| Woman Sues Clerics Group over Alleged Abuse by Teacher
Times Union
February 14, 2019
https://www.timesunion.com/news/article/Man-sexually-assaulted-by-priest-he-met-in-Troy-13616533.php
|
Mark Lyman, a local man who was sexually assaulted by a Catholic priest when he was a boy, will be among a group of people filing a lawsuit against an organization of priests and religious brothers, alleging the group concealed the "histories and identities" of clerics who abused children. (Lori Van Buren / Times Union archive)
|
In 2012, Jeanne Marron and other alumni of Notre Dame Bishop Gibbons High School received a letter from the national office of the Irish Christian Brothers.
The letter, Marron recalled at a press conference Thursday, "said if you were sexually assaulted by any of our people you have until such-and-such a date to come forward."
Marron came forward.
It had been more than 30 years since she had allegedly been sexually abused by Brother James Vincent Hanney, a former teacher at Bishop Gibbons.
Marron learned that she wasn't alone. "It was very quickly after that that I learned that my sexual assailant, rapist and exploiter ... was actually not just preying on me way back when, but that he was a simultaneously a serial sexual assailant of other, both male and female, teens."
Marron and four others shared their accounts of sexual abuse by religious leaders in New York as they announced a lawsuit against the Catholic Conference of Major Superiors of Men, an organization of priests and religious brothers. The lawsuit alleges that the group concealed the histories and identities of members who had been accused of sexually abusing children.
"In order to protect kids, we need to know about those hundreds – thousands – of pedophiles that are out there, that are assaulting kids," Marron said. "They are being protected by being moved around, by information being kept hidden and by not being appropriately disciplined, treated or anyway dealt with."
According to information provided by Jeff Anderson, the lawyer representing Marron and the four others in the suit, Marron was sexually abused by Hanney between 1977 and 1980 when she was a student at the Schenectady school.
Marron said the abuse began when she was 15.
Based on Bishop Gibbons yearbooks from the '70s, Hanney was a teacher there. Anderson said he was also a counselor.
Anderson alleged that Hanney "manipulated" Marron during counseling sessions, abused her at school and on camping trips to Maine.
Marron suspects more victims are out there. "This is also about being there for all those other survivors that haven't had the ability to step up yet, that were abused by him," she said.
Anderson said that in 1971, Bishop Gibbons students allegedly found a picture of a photograph of Hanney and two young men sitting on a picnic table naked. The students brought the photograph to the then-principal, who "reportedly took no action against Brother Hanney, instead allowing him unrestricted contact to Ms. Marron and other students."
Bishop Gibbons High School is now operated by the Roman Catholic Diocese of Albany.

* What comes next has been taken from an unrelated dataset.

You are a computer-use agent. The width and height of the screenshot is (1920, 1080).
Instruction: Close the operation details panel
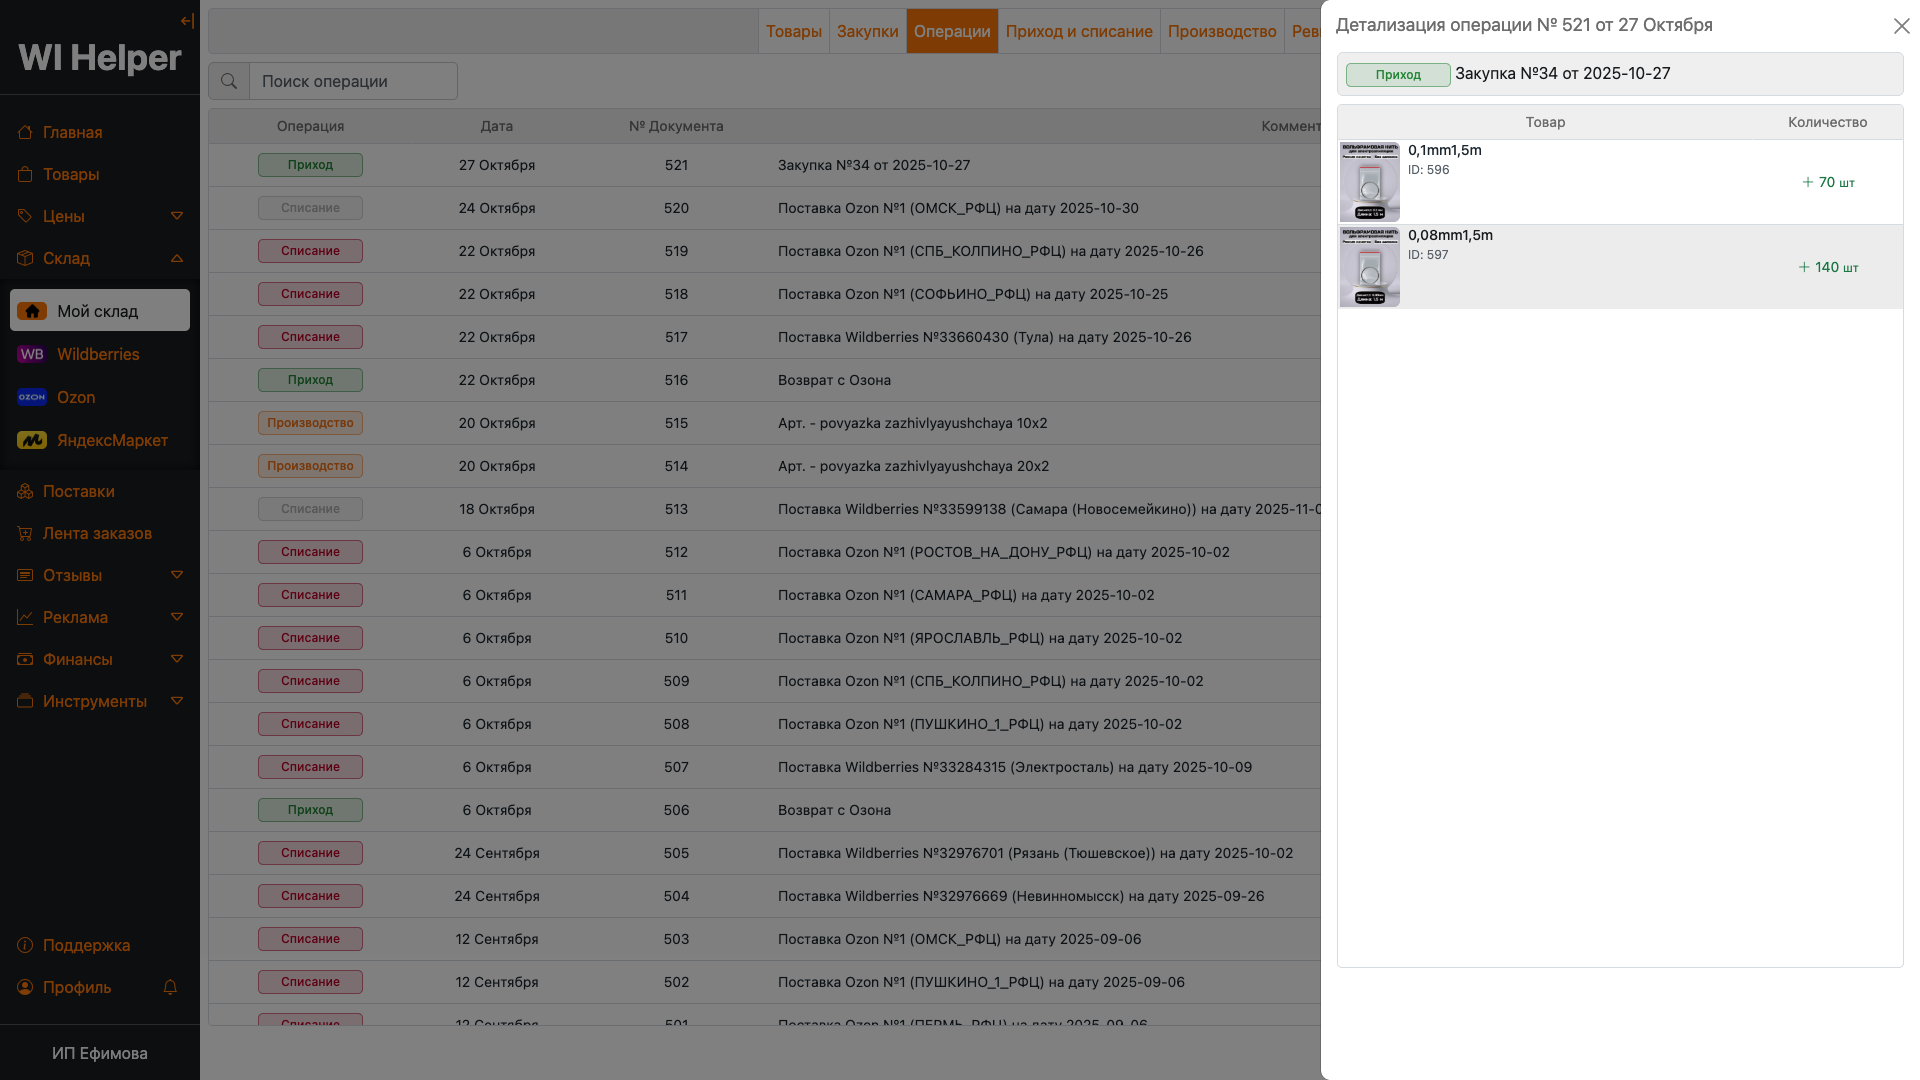[1901, 26]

At the time of the alleged allegations, it was operated by the Irish Christian Brothers, said Mary DeTurris Poust, the director of communication for the Albany Diocese.
"In light of this, any allegations of abuse would have been reported to the Irish Christian Brothers, not to the Diocese," DeTurris Poust said. "The religious order would maintain any records of employment and abuse allegations."
The Irish Christian Brothers website did list that a James Vincent Hanney had also worked at Briscoe Memorial School in Kent, Wash., in 1963 and 1964. That school has been embroiled in its own decades-old abuse scandals.
"He was moved numerous times," Marron said. "There was information that was provided to the order. ... It was known that it was a problem and nothing was done."
Marron said she has spent years trying to track down Hanney; she believes he is now teaching at a school in the Philippines.
She hopes this lawsuit will help reveal his whereabouts.
"It's about finding out where he is," Marron said. "Who is he hurting right now? How many more kids?"
The lawsuit calls for the Catholic Conference of Major Superiors of Men to release all the identities and information about priests and brothers accused of sexual abuse.
Mark Lyman, a local man who was sexually assaulted as a boy by a former associate pastor at Troy's St. Anthony of Padua Church, also spoke at the conference. Lyman was one of three people from the Capital Region who had their abuse claims vindicated when the Rev. Frank Genevieve admitted 10 years ago in a Massachusetts court that he sexually assaulted them decades ago during repeated trips from Troy to the Bay State.
Lyman lives in the Capital Region and for years has been prominent for his work as the Capital Region director of the Survivors Network of Those Abused by Priests.
The filing of the lawsuit Thursday coincides with Gov. Andrew Cuomo's signing of the Child Victims Act, which sets a one-year period for alleged victims of sexual assault to file a lawsuit against their abusers or any organization or individuals that may have facilitated the abuse.
The lawsuit is not being filed under the new law, but as a separate legal action.
"These guys don't stop until they are dead, usually — or stopped by some system," Marron said. "They need to be stopped."